Challenges and Opportunities of Going “Open”
Open banking presents both challenges and opportunities for financial institutions. On the one hand, it opens up new possibilities for customer engagement and data-driven innovation. On the other hand, it also creates new risks and challenges around data security and privacy.
To fully realize the benefits of open banking, financial institutions need to carefully consider how to address these challenges. Here are some key considerations:
Data security and privacy
Open banking requires sharing customer data with third-party developers. This raises concerns around data security and privacy. Financial institutions need to have robust data security and privacy policies in place in order to protect customer data.
Open banking is still a relatively new phenomenon, and regulatory guidelines are still being developed. Financial institutions need to stay up-to-date on compliance requirements in order to avoid any potential penalties.
Open banking gives rise to new competitors, such as fintech startups, that can challenge traditional financial institutions. Financial institutions need to innovate in order to stay ahead of the competition.

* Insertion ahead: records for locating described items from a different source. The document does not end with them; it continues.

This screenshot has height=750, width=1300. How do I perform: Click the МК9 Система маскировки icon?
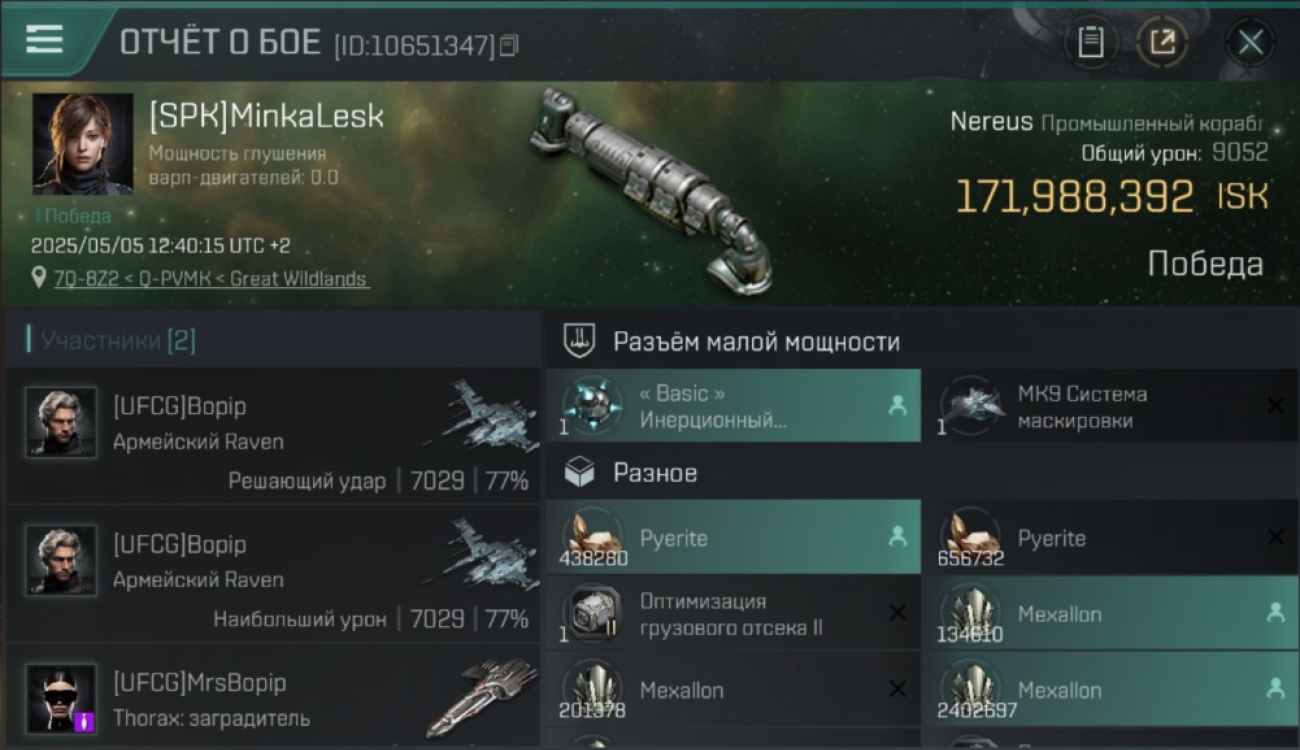pos(971,406)
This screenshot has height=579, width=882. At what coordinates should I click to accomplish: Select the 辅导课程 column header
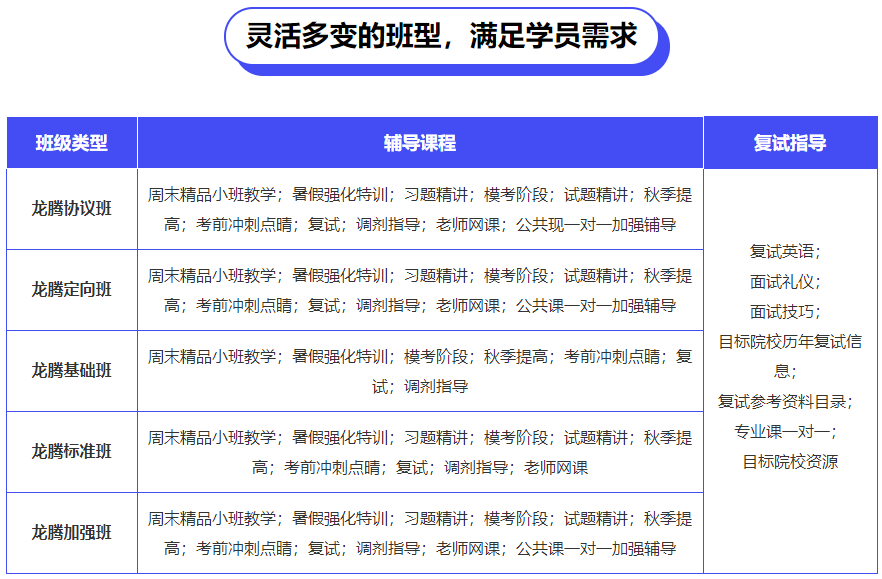coord(420,143)
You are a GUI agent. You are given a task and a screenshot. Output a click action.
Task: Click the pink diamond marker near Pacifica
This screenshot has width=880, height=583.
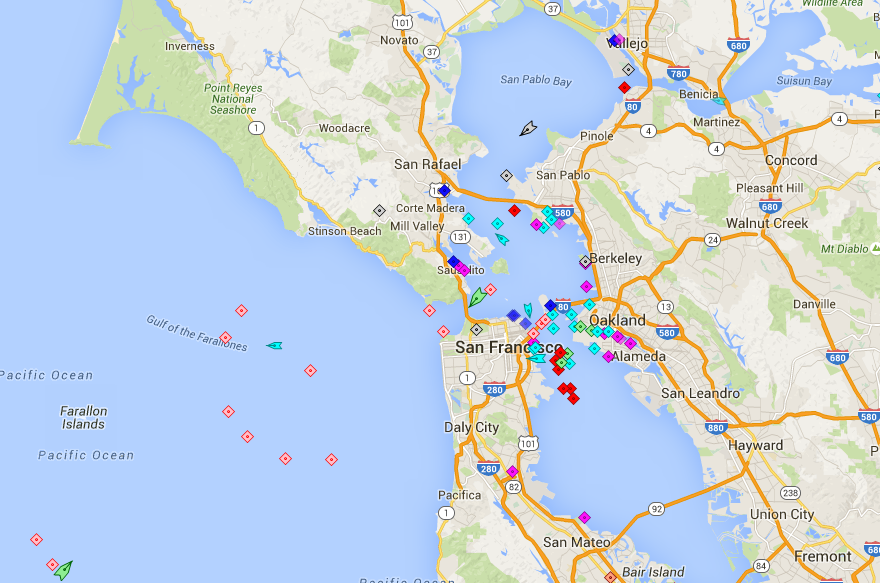point(445,513)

The success of Open Banking for financial institutions will depend on several factors. Think of the availability of robust and secure API standards, the willingness of banks to participate, and the development of a regulatory framework that protects customers’ data and privacy. Why? Open banking has the potential to revolutionize the financial services industry by making it more accessible and efficient for financial institutions and their customers alike. With its focus on security, customer data protection, and convenience, open banking promises a new way of conducting transactions while greatly improving upon existing financial services.
The Future is Open: What’s Next for Financial Institutions on the Journey to a More Transparent Financial Ecosystem?
It will be interesting to see FSPs implement Open Banking and realize the benefits it will bring to their consumers.